_Questions_.
- A) Please list the three characteristics that, according to the page excerpt on marriage below, marriages depend on.
- B) Summarize the page excerpt on marriage in two sentences.
- C) According to the page excerpt on marriage, during what period of marriage do many people form their plan?

_Page excerpt_.
Cost: 10-hour Group $175; 9-hour Consultation as a couple $250
PHONE: (804) 225-4097
Photocopies of 3 Scientific Articles and 1 Magazine Article
Benefiting From the Couples Consultation
You Are About To Receive
Everett L. Worthington, Jr., Ph.D.
Married partners can conduct their marriages either with a plan or by reacting to whatever comes along. In the first six months of marriage, many people form their plan. Over time, couples who develop a healthy plan have strong, exciting, and lasting marriages. Some couples don’t develop a plan. They react to whatever happens. They have no vision of what they would like their marriage to be and no strategy for how to bring their vision about. They might have good or poor marriages—depending on life circumstances. Good or poor, though, they are at the mercy of luck, fate, or acts of God. Developing a good plan won’t guarantee that your marriage will be free of bumps and stresses, but it will help you avoid many of the avoidable stresses.
Marriages depend on three characteristics, which I call love, faith, and work. Strong marriages actively build love; partners have faith in each other; partners work hard on the marriage. Troubled marriages have weaknesses in love, lose faith in each other or the future, and stop working on their marriage. When people go to marital counseling for marriage problems, most marital therapists (in one way or another) try to help people solve their problems in love, faith, and work, and build strengths in love, faith, and work.
In a good marriage, partners demonstrate love. They value each other and try never to devalue each other. In a troubled marriage, partners devalue each other and fail to take every opportunity to value each other.
Making a Good Marriage Better
The early months of marriage are key to a strong lasting marriage. Newly married couples have to work out the ways they are going to treat each other. Usually, they discover many things about their spouse and their life together that they did not know about when they entered marriage. That can be true even if couples have lived together before marriage.
They have to work out all those little rules about who is going to do which task around the house, how they are going to show love to each other, and how they are going to treat each other. In short, they develop a strategy for building love. If the marriage is to be a good one, the strategy needs to emphasize love, faith in each other, and work on the relationship.
To improve your marriage—even if it is already great—love your partner more by valuing him or her.
Adopt a Helpful Attitude
It is easy to look at our partner and think, we’d be happier if he [or she] would only change. The fact is, though, that if we want to make our good marriage even better, WE must be the one to change first. We cannot make our partner ever do anything differently. But we can make ourselves do things differently.
To make your marriage stronger, change what you can: your own behavior, thoughts, and (eventually) feelings. Don't worry about what your partner is or isn't doing. Be the first to change; don't wait for your partner to change.

_Provided records_.
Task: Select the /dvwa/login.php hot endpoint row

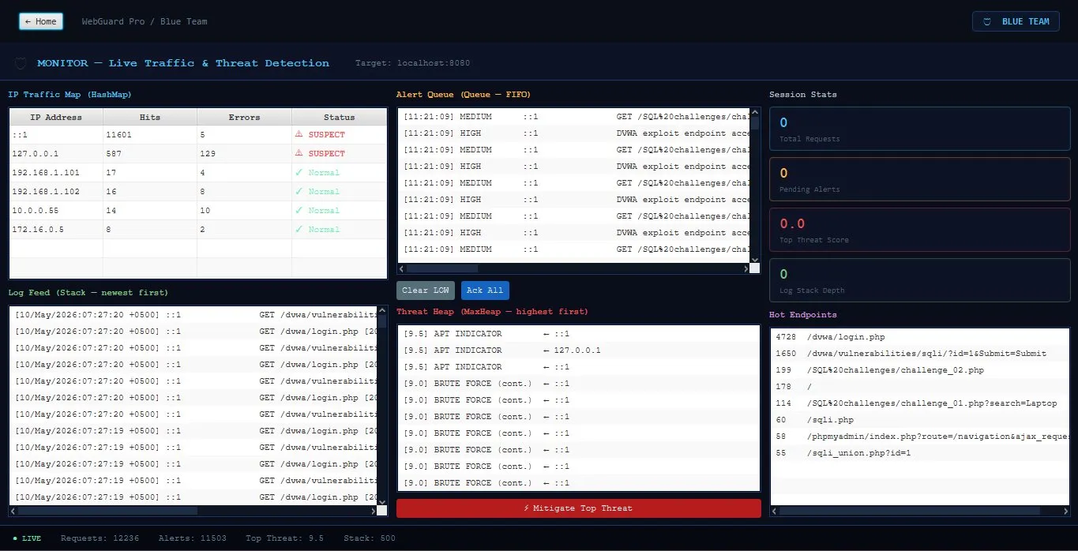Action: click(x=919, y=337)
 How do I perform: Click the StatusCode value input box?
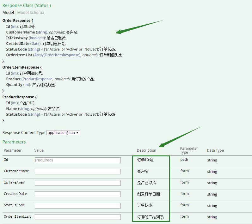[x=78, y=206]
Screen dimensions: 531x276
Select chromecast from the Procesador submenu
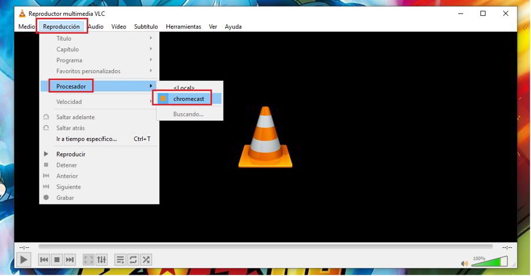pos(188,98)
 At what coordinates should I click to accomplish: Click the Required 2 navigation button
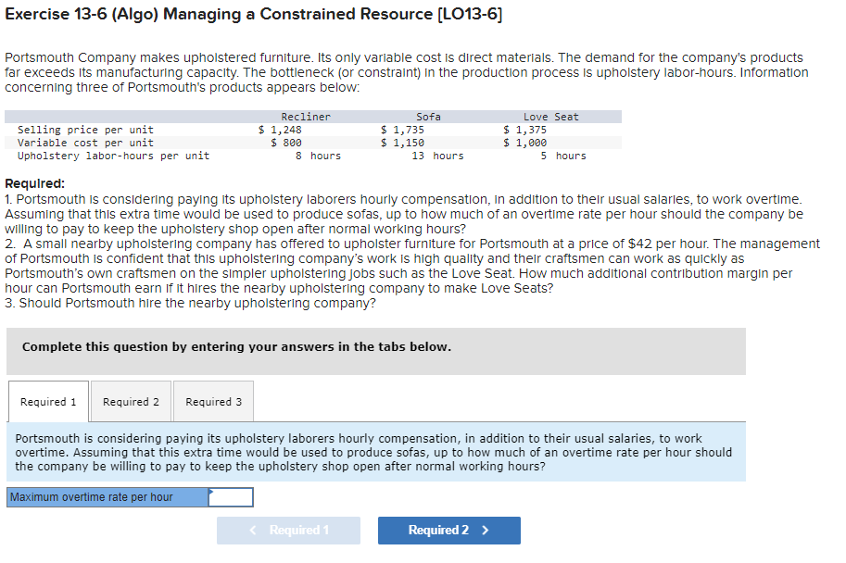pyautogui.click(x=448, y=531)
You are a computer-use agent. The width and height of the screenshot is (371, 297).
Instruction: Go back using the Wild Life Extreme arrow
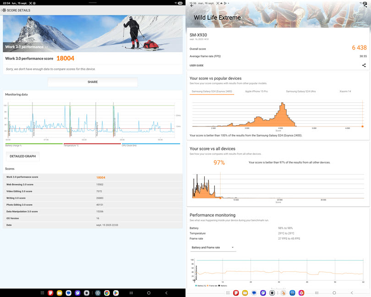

_Task results_.
- A) Love, faith, and work.

- B) Couples who develop a healthy plan for their marriage, often in its first six months, tend to have strong, lasting marriages, while couples without a plan are at the mercy of luck. Strong marriages depend on love, faith, and work, and to make a marriage better, partners should value each other and be the first to change their own behavior, thoughts, and feelings.

- C) In the first six months of marriage.